Ik heb in oktober 2000 een vergelijkbare brief ontvangen, via de
Minister President. Ik heb deze brief op 20 november 2000
beantwoord. Een afschrift van het antwoord heb ik bijgevoegd.
Kortheidshalve verwijs ik u naar de inhoud van deze brief.
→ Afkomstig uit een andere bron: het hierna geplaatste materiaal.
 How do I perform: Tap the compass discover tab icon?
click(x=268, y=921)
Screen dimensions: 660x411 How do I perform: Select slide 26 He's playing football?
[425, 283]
Zoals ik u in mijn brief van 2 oktober 2000 over het RVP heb laten
weten, ben ik er nog steeds van overtuigd dat de voordelen van het
RVP ruimschoots opwegen tegen de nadelen. Verder ben ik van mening
dat de huidige afspraken die bestaan met de beroepsgroepen, het
Rijksinstituut voor Volksgezondheid en Milieu en de
Gezondheidsraad voldoende zijn om de bijwerkingen van het RVP te
monitoren. Ik heb evenwel besloten de afspraken die er zijn met de
Gezondheidsraad omtrent het bestuderen van de internationale
literatuur, te formaliseren. Ik zal de Gezondheidsraad vragen hier
regelmatig verslag over uit te brengen.
Hoewel ik aanvullend onderzoek niet direct noodzakelijk acht,
staat het Mw. van den Berg vrij een voorstel in te dienen bij
Zorgonderzoek Nederland (ZON) in Den Haag. ZON programmeert en
financiert in mijn opdracht onder meer het onderzoek op het
terrein van preventie. Voorstellen worden door ZON beoordeeld op
zowel relevantie als kwaliteit. Onderzoek op het terrein van
vaccinaties is een speerpunt binnen het Preventieprogramma.
Een afschrift van deze brief stuur ik naar Mw. van den Berg.